[Exercise details]: Copy out every one of the records below word for word, keeping each line in its original order.

[Stored data]:
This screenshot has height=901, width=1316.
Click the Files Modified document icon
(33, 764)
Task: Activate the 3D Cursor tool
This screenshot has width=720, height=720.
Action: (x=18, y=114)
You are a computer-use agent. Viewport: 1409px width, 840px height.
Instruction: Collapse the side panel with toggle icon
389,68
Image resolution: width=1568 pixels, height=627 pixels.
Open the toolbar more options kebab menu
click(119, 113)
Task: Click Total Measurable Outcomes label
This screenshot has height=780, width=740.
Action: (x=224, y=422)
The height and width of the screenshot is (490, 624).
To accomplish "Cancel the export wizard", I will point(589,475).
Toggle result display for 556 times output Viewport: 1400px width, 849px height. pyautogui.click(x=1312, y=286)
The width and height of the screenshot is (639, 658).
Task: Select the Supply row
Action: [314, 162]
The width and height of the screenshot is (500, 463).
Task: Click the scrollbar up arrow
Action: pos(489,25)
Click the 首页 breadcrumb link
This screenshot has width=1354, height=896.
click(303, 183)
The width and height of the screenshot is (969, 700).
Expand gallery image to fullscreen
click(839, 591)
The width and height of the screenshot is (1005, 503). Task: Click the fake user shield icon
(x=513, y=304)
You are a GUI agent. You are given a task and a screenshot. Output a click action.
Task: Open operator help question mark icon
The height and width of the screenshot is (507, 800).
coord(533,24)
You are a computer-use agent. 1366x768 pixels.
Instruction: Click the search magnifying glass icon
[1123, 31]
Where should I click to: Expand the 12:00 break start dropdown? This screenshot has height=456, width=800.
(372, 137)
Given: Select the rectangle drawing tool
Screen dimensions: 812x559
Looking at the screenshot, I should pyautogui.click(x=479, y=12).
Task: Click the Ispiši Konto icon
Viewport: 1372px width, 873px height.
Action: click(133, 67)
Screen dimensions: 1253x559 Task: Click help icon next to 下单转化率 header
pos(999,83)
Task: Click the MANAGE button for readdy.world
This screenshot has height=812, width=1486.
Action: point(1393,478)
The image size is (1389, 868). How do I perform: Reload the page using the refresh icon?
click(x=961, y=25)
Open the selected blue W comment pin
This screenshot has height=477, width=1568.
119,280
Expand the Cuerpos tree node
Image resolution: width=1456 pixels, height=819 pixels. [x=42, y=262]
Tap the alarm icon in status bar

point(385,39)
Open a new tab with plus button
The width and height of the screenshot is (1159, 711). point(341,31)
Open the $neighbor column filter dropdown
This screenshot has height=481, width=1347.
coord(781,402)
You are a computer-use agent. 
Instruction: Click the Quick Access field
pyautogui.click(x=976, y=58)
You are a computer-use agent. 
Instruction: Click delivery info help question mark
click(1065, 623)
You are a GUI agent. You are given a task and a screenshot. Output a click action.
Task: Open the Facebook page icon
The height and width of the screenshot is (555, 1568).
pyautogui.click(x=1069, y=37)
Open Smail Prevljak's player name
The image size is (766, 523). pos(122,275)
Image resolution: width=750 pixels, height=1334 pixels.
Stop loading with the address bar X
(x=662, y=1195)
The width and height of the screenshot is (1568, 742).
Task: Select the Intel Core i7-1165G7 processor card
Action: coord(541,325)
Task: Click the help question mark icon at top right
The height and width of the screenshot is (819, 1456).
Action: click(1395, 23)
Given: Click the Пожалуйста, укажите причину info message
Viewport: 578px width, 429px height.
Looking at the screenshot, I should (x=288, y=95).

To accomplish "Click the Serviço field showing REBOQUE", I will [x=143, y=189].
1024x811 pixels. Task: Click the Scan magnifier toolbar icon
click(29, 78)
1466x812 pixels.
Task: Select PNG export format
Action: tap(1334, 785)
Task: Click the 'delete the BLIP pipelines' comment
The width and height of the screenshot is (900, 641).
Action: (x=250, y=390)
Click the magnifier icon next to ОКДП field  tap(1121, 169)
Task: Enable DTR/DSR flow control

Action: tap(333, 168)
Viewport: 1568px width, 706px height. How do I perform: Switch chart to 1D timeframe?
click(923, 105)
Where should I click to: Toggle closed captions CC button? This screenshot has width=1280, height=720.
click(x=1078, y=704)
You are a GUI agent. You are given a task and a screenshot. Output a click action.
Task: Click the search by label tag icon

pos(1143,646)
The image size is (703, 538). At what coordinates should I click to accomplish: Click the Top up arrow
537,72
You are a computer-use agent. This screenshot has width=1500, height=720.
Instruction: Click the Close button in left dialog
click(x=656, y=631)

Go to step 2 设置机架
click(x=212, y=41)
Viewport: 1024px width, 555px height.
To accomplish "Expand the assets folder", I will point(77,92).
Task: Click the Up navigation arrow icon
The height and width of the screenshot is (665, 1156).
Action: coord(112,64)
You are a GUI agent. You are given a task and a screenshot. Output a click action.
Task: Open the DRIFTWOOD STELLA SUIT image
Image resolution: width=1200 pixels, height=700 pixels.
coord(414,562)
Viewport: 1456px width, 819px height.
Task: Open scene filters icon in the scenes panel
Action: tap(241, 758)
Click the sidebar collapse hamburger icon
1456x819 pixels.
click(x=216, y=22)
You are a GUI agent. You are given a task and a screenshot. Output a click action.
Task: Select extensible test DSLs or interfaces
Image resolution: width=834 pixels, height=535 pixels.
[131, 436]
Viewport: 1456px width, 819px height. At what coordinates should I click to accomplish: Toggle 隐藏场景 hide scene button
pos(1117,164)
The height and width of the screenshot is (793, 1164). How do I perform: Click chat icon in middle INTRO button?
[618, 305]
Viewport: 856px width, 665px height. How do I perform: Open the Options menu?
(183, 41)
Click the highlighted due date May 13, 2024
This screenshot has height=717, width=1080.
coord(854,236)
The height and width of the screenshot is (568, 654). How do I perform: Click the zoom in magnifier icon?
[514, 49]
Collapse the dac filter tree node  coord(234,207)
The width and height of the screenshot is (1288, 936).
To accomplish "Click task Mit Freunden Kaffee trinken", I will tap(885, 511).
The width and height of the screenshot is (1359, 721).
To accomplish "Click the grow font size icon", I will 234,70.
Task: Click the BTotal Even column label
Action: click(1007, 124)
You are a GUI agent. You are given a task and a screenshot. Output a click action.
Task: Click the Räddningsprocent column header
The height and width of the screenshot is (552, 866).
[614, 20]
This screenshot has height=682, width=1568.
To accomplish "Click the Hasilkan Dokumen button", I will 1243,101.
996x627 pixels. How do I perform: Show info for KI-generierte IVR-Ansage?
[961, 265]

[Answer to this problem]:
This screenshot has height=901, width=1316.
Click the Files Modified document icon
(33, 764)
Task: Activate the 3D Cursor tool
This screenshot has width=720, height=720.
Action: (x=18, y=114)
You are a computer-use agent. Viewport: 1409px width, 840px height.
Instruction: Collapse the side panel with toggle icon
389,68
Image resolution: width=1568 pixels, height=627 pixels.
Open the toolbar more options kebab menu
click(119, 113)
Task: Click Total Measurable Outcomes label
This screenshot has height=780, width=740.
Action: (x=224, y=422)
The height and width of the screenshot is (490, 624).
To accomplish "Cancel the export wizard", I will point(589,475).
Toggle result display for 556 times output Viewport: 1400px width, 849px height. pyautogui.click(x=1312, y=286)
The width and height of the screenshot is (639, 658).
Task: Select the Supply row
Action: [314, 162]
The width and height of the screenshot is (500, 463).
Task: Click the scrollbar up arrow
Action: pos(489,25)
Click the 首页 breadcrumb link
This screenshot has width=1354, height=896.
click(303, 183)
The width and height of the screenshot is (969, 700).
Expand gallery image to fullscreen
click(839, 591)
The width and height of the screenshot is (1005, 503). Task: Click the fake user shield icon
(x=513, y=304)
You are a GUI agent. You are given a task and a screenshot. Output a click action.
Task: Open operator help question mark icon
The height and width of the screenshot is (507, 800).
coord(533,24)
You are a computer-use agent. 1366x768 pixels.
Instruction: Click the search magnifying glass icon
[1123, 31]
Where should I click to: Expand the 12:00 break start dropdown? This screenshot has height=456, width=800.
(372, 137)
Given: Select the rectangle drawing tool
Screen dimensions: 812x559
Looking at the screenshot, I should pyautogui.click(x=479, y=12).
Task: Click the Ispiši Konto icon
Viewport: 1372px width, 873px height.
Action: click(133, 67)
Screen dimensions: 1253x559 Task: Click help icon next to 下单转化率 header
pos(999,83)
Task: Click the MANAGE button for readdy.world
This screenshot has height=812, width=1486.
Action: point(1393,478)
The image size is (1389, 868). How do I perform: Reload the page using the refresh icon?
click(x=961, y=25)
Open the selected blue W comment pin
This screenshot has height=477, width=1568.
119,280
Expand the Cuerpos tree node
Image resolution: width=1456 pixels, height=819 pixels. [x=42, y=262]
Tap the alarm icon in status bar

point(385,39)
Open a new tab with plus button
The width and height of the screenshot is (1159, 711). point(341,31)
Open the $neighbor column filter dropdown
This screenshot has height=481, width=1347.
coord(781,402)
You are a computer-use agent. 
Instruction: Click the Quick Access field
pyautogui.click(x=976, y=58)
You are a computer-use agent. 
Instruction: Click delivery info help question mark
click(1065, 623)
You are a GUI agent. You are given a task and a screenshot. Output a click action.
Task: Open the Facebook page icon
The height and width of the screenshot is (555, 1568).
pyautogui.click(x=1069, y=37)
Open Smail Prevljak's player name
The image size is (766, 523). pos(122,275)
Image resolution: width=750 pixels, height=1334 pixels.
Stop loading with the address bar X
(x=662, y=1195)
The width and height of the screenshot is (1568, 742).
Task: Select the Intel Core i7-1165G7 processor card
Action: coord(541,325)
Task: Click the help question mark icon at top right
The height and width of the screenshot is (819, 1456).
Action: click(1395, 23)
Given: Click the Пожалуйста, укажите причину info message
Viewport: 578px width, 429px height.
Looking at the screenshot, I should (x=288, y=95).

To accomplish "Click the Serviço field showing REBOQUE", I will [x=143, y=189].
1024x811 pixels. Task: Click the Scan magnifier toolbar icon
click(29, 78)
1466x812 pixels.
Task: Select PNG export format
Action: tap(1334, 785)
Task: Click the 'delete the BLIP pipelines' comment
The width and height of the screenshot is (900, 641).
Action: (x=250, y=390)
Click the magnifier icon next to ОКДП field  tap(1121, 169)
Task: Enable DTR/DSR flow control

Action: tap(333, 168)
Viewport: 1568px width, 706px height. How do I perform: Switch chart to 1D timeframe?
click(923, 105)
Where should I click to: Toggle closed captions CC button? This screenshot has width=1280, height=720.
click(x=1078, y=704)
You are a GUI agent. You are given a task and a screenshot. Output a click action.
Task: Click the search by label tag icon

pos(1143,646)
The image size is (703, 538). At what coordinates should I click to accomplish: Click the Top up arrow
537,72
You are a computer-use agent. This screenshot has width=1500, height=720.
Instruction: Click the Close button in left dialog
click(x=656, y=631)

Go to step 2 设置机架
click(x=212, y=41)
Viewport: 1024px width, 555px height.
To accomplish "Expand the assets folder", I will point(77,92).
Task: Click the Up navigation arrow icon
The height and width of the screenshot is (665, 1156).
Action: coord(112,64)
You are a GUI agent. You are given a task and a screenshot. Output a click action.
Task: Open the DRIFTWOOD STELLA SUIT image
Image resolution: width=1200 pixels, height=700 pixels.
coord(414,562)
Viewport: 1456px width, 819px height.
Task: Open scene filters icon in the scenes panel
Action: tap(241, 758)
Click the sidebar collapse hamburger icon
1456x819 pixels.
click(x=216, y=22)
You are a GUI agent. You are given a task and a screenshot. Output a click action.
Task: Select extensible test DSLs or interfaces
Image resolution: width=834 pixels, height=535 pixels.
[131, 436]
Viewport: 1456px width, 819px height. At what coordinates should I click to accomplish: Toggle 隐藏场景 hide scene button
pos(1117,164)
The height and width of the screenshot is (793, 1164). How do I perform: Click chat icon in middle INTRO button?
[618, 305]
Viewport: 856px width, 665px height. How do I perform: Open the Options menu?
(183, 41)
Click the highlighted due date May 13, 2024
This screenshot has height=717, width=1080.
coord(854,236)
The height and width of the screenshot is (568, 654). How do I perform: Click the zoom in magnifier icon?
[514, 49]
Collapse the dac filter tree node  coord(234,207)
The width and height of the screenshot is (1288, 936).
To accomplish "Click task Mit Freunden Kaffee trinken", I will tap(885, 511).
The width and height of the screenshot is (1359, 721).
To accomplish "Click the grow font size icon", I will 234,70.
Task: Click the BTotal Even column label
Action: click(1007, 124)
You are a GUI agent. You are given a task and a screenshot. Output a click action.
Task: Click the Räddningsprocent column header
The height and width of the screenshot is (552, 866).
[614, 20]
This screenshot has height=682, width=1568.
To accomplish "Click the Hasilkan Dokumen button", I will 1243,101.
996x627 pixels. How do I perform: Show info for KI-generierte IVR-Ansage?
[961, 265]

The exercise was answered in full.